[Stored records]

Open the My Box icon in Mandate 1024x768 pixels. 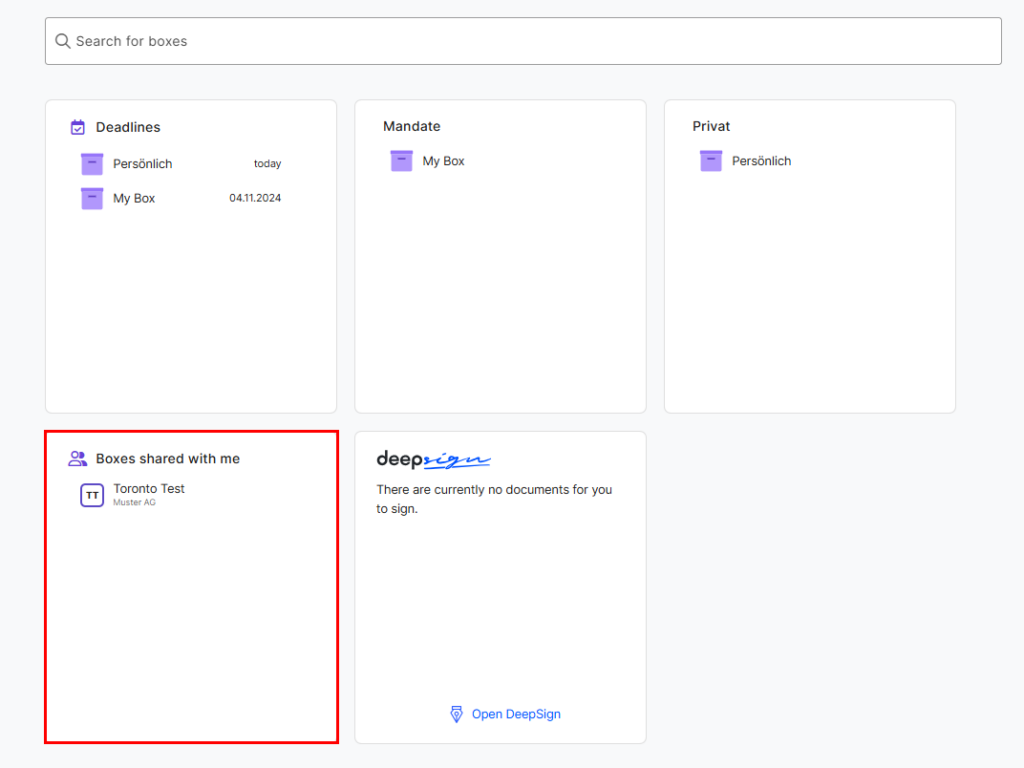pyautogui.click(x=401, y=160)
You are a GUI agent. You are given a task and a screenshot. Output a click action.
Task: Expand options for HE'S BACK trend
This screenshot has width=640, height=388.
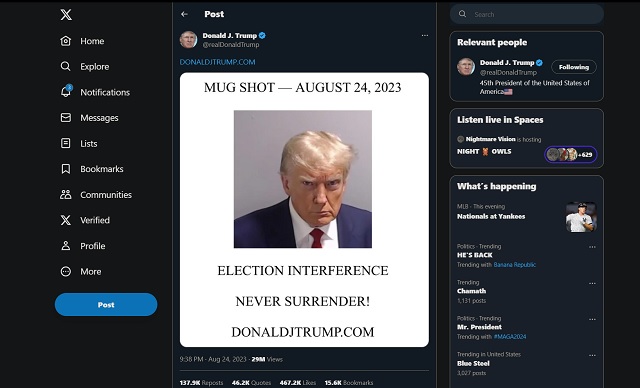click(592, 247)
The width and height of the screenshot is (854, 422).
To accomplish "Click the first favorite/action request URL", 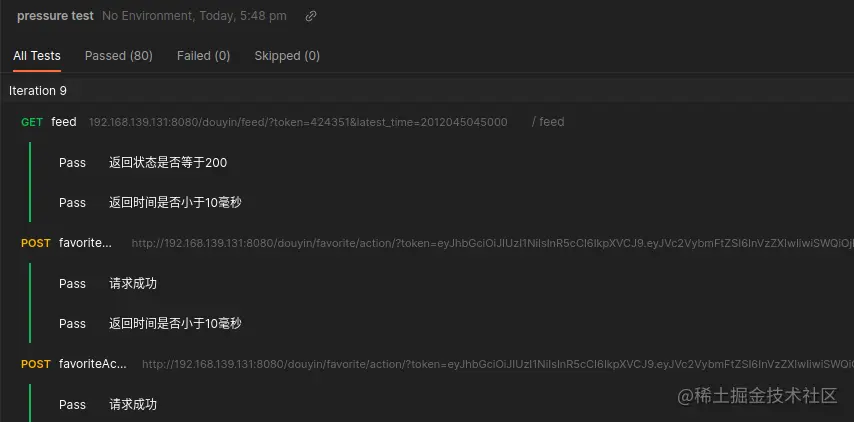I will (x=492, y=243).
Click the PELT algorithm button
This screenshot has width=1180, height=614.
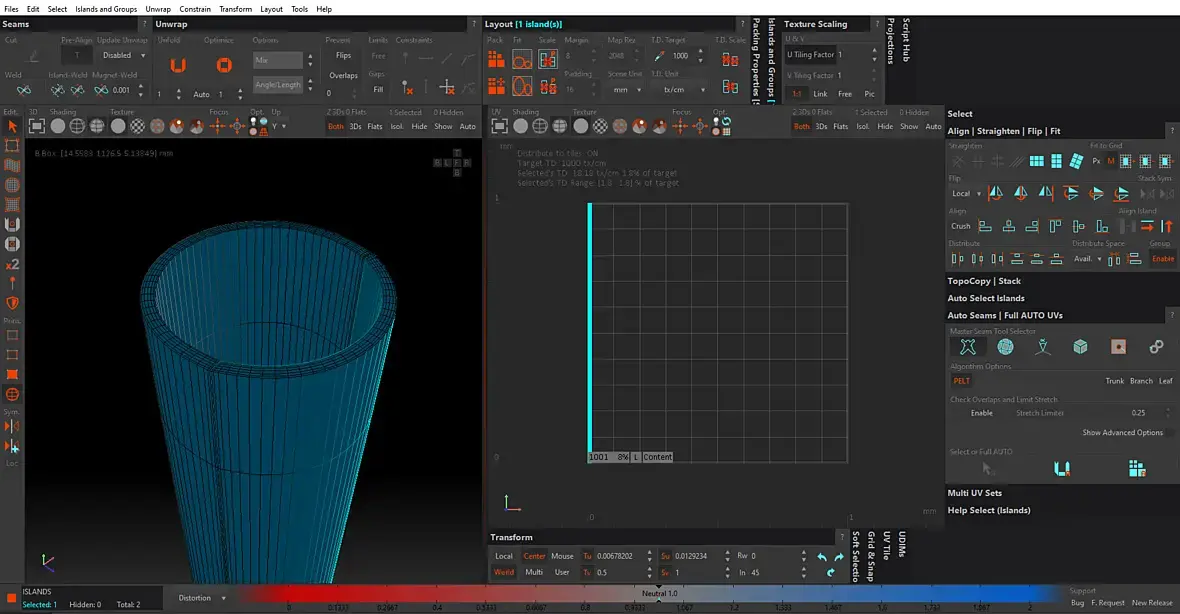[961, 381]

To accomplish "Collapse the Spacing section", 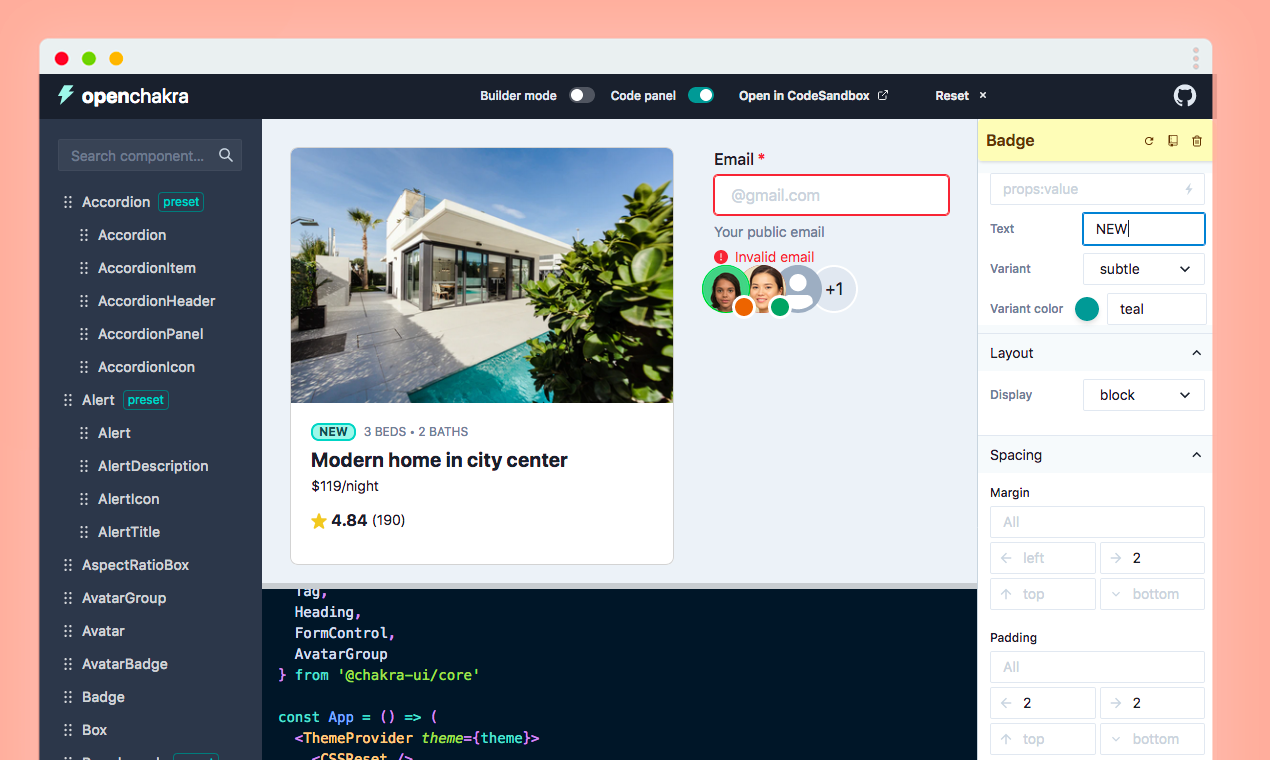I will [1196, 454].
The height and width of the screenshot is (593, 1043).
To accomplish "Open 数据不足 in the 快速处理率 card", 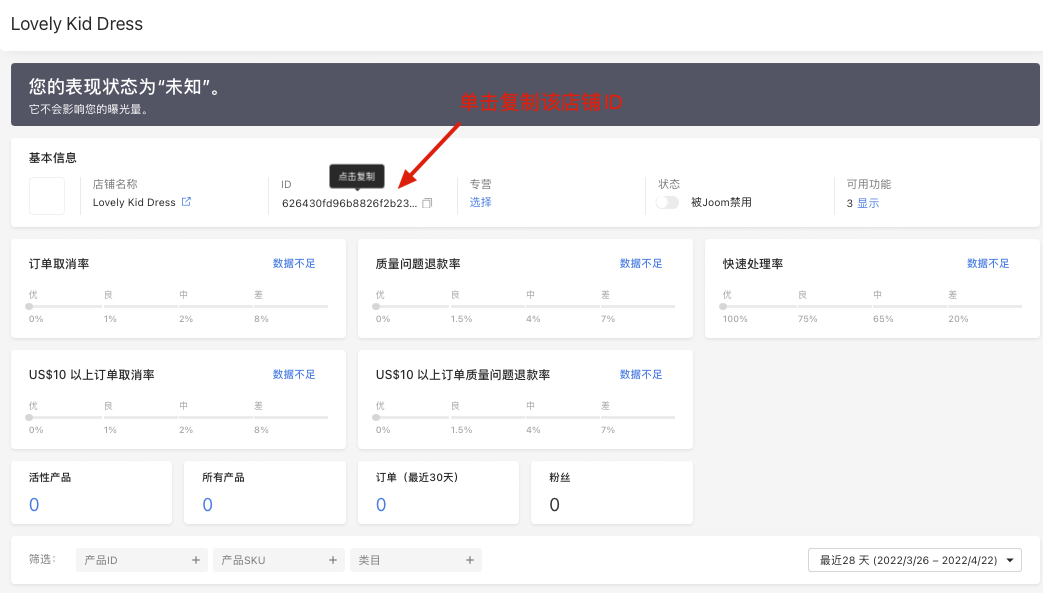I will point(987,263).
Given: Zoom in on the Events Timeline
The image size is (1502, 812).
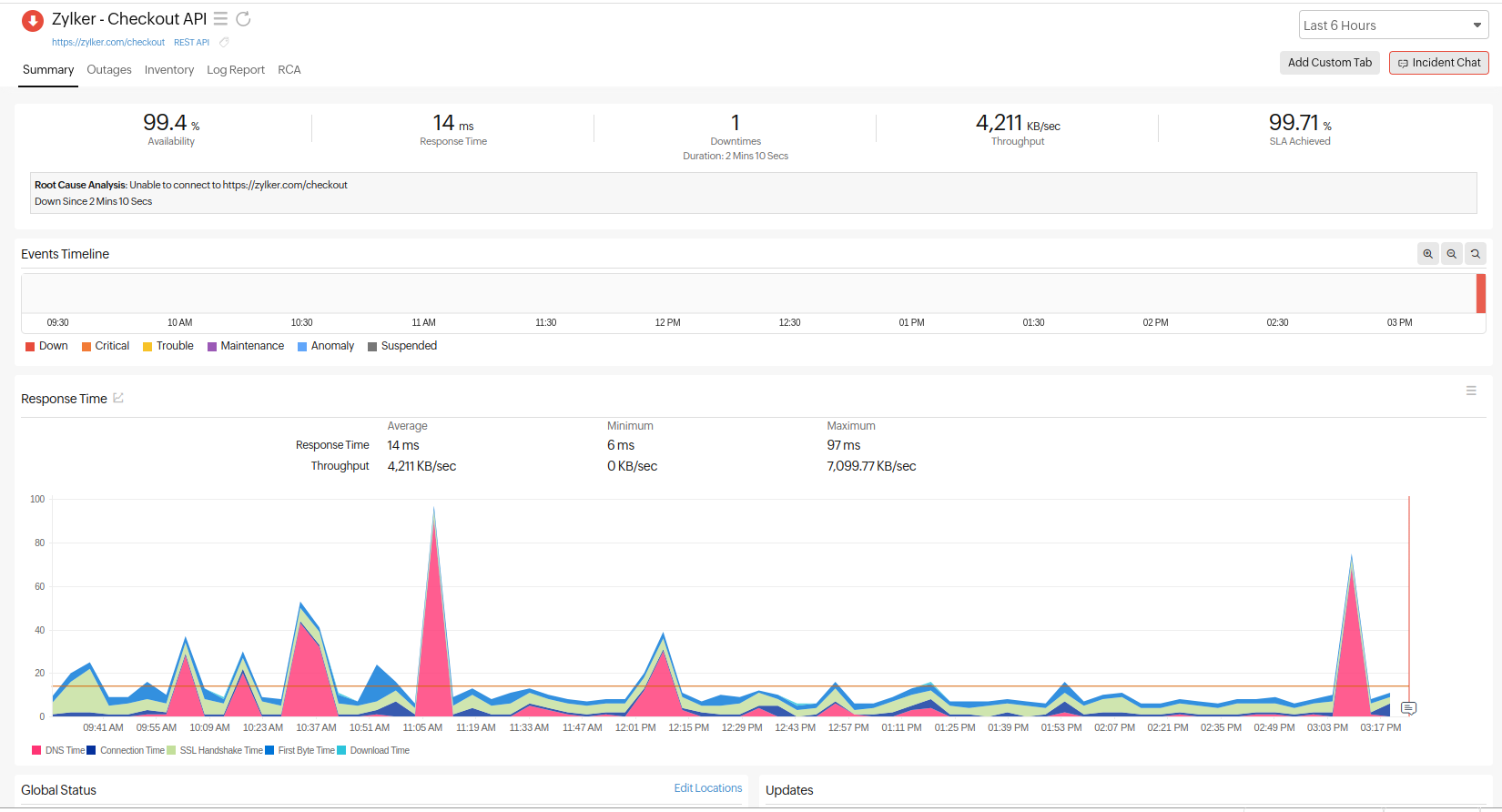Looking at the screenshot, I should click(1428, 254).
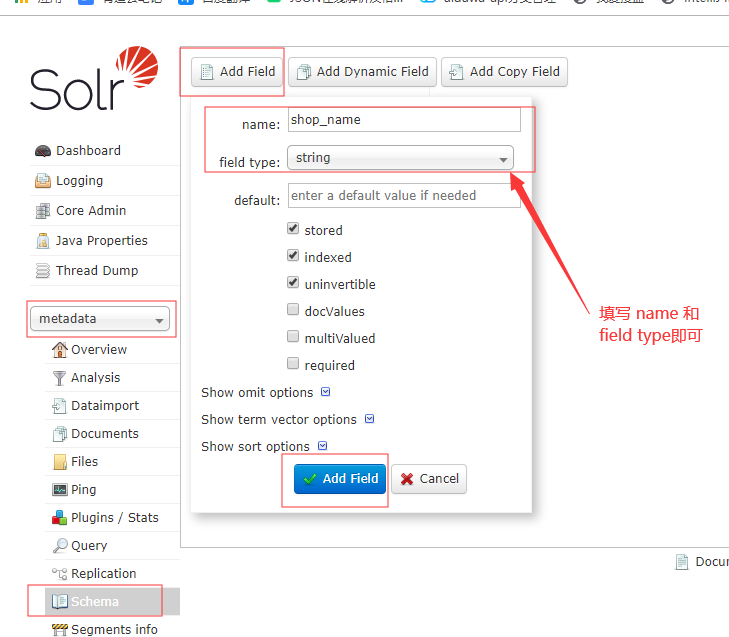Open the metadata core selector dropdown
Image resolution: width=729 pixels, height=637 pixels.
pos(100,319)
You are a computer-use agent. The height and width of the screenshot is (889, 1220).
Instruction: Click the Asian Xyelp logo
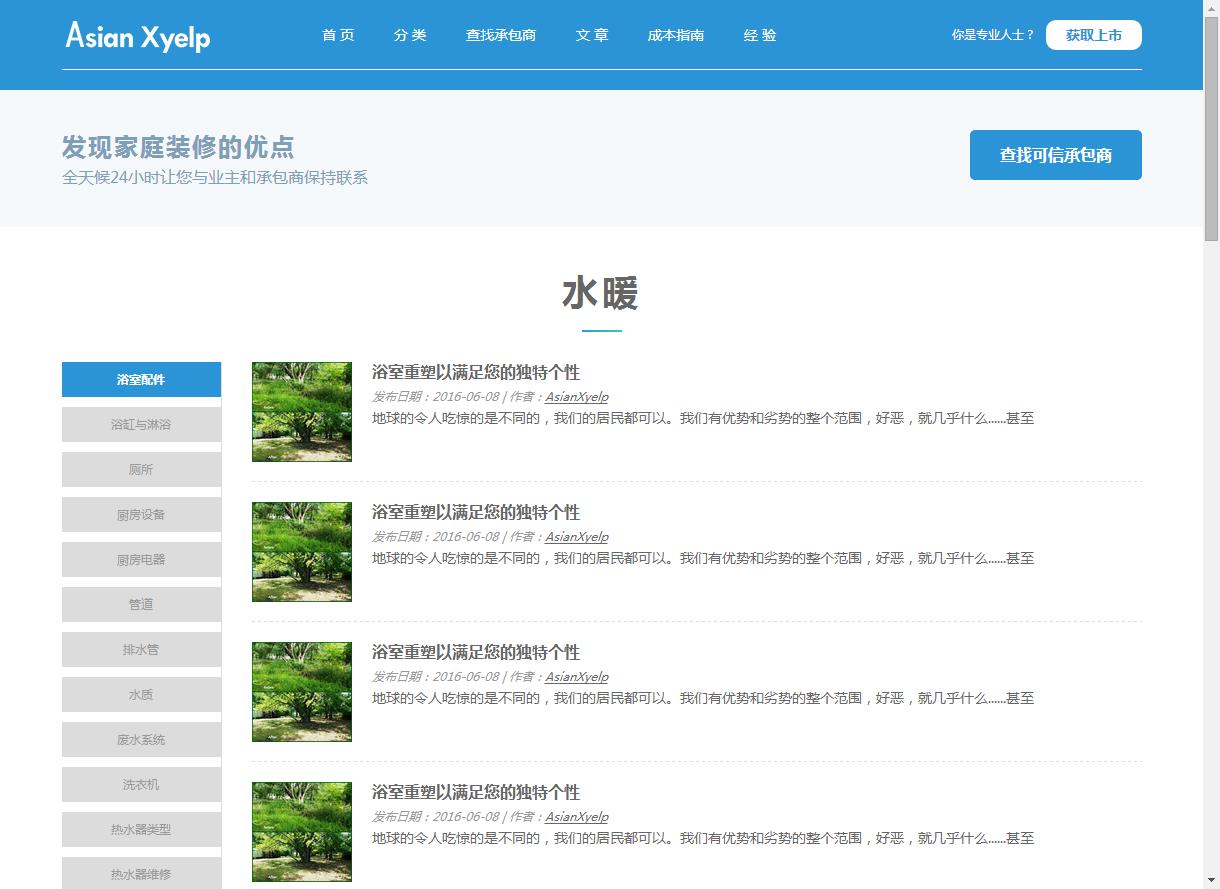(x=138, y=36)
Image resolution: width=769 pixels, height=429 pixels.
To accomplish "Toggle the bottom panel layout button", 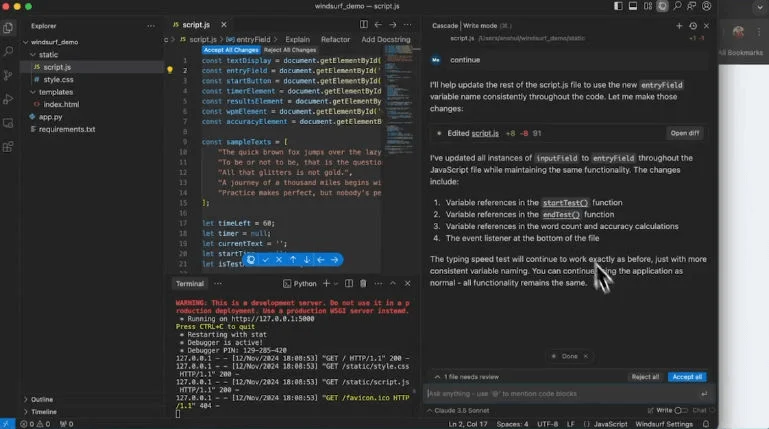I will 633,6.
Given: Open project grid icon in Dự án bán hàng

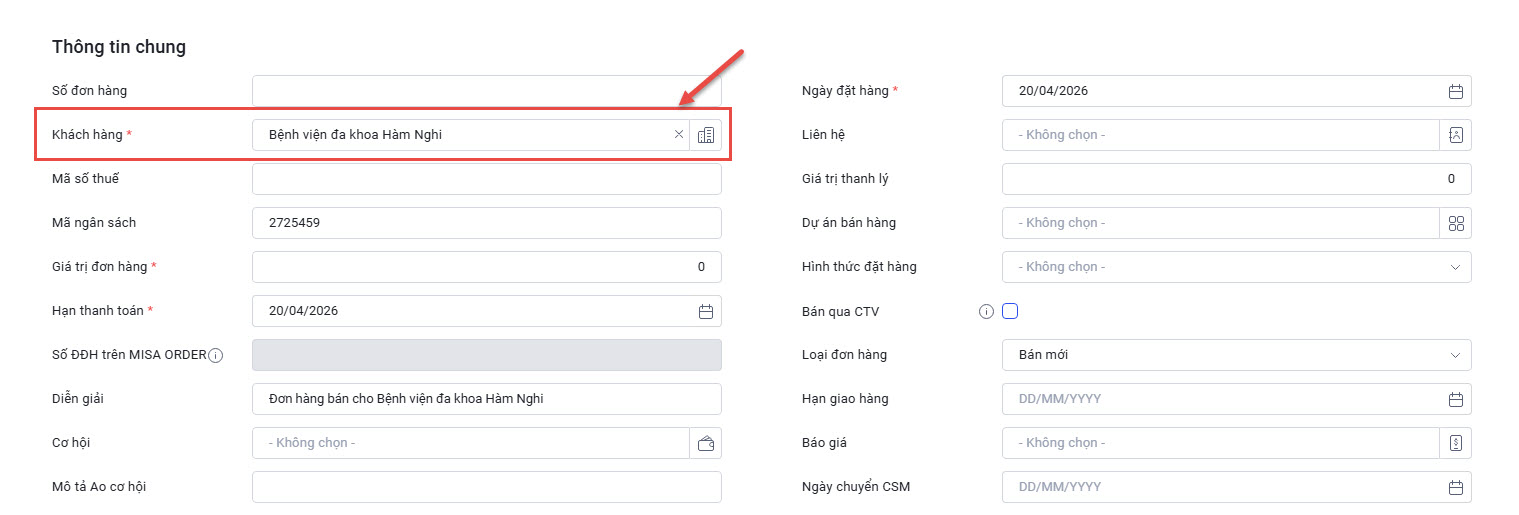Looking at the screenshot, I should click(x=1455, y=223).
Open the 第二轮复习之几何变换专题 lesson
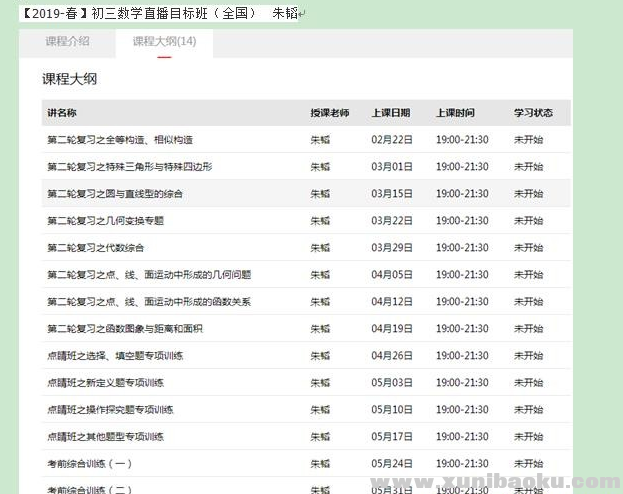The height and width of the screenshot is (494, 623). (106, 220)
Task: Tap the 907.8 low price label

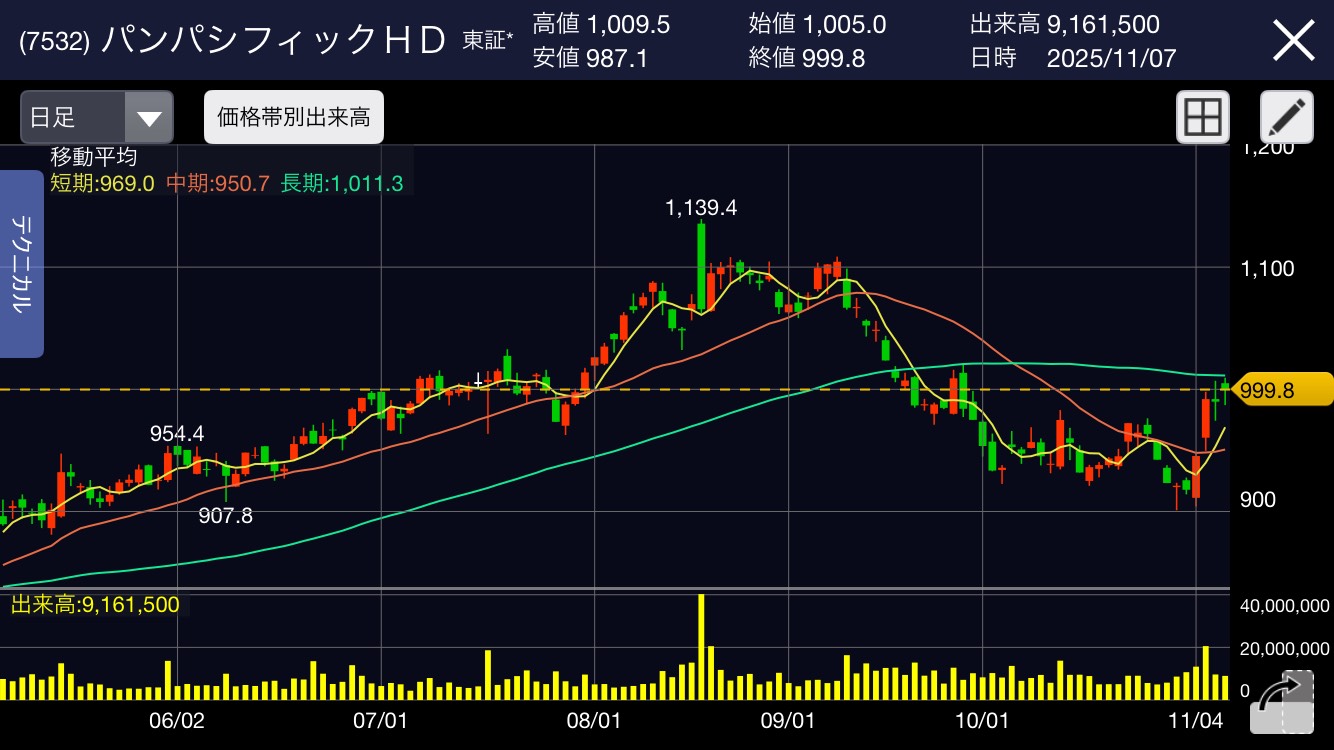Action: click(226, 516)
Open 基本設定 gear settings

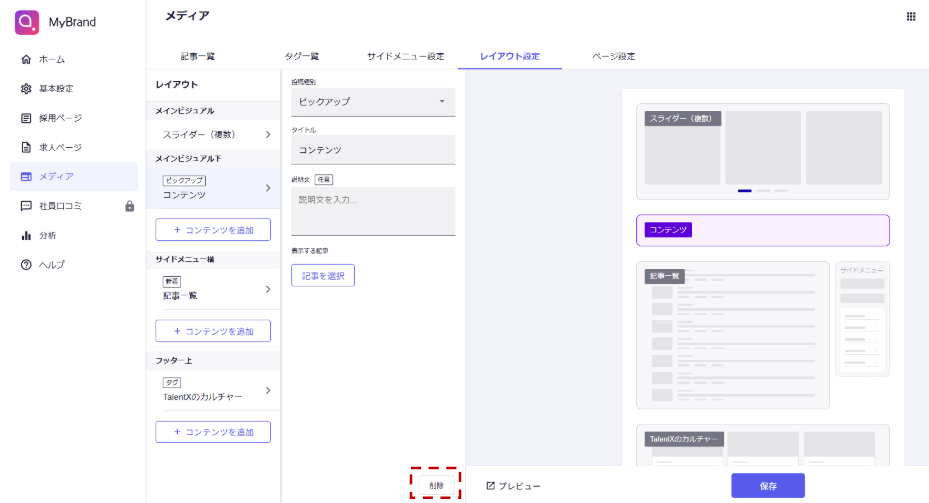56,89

» **WORK INSTRUCTION**
Tally every line of the data that holds the word "agent" and write the count alone.

» **EXPECTED ANSWER**
2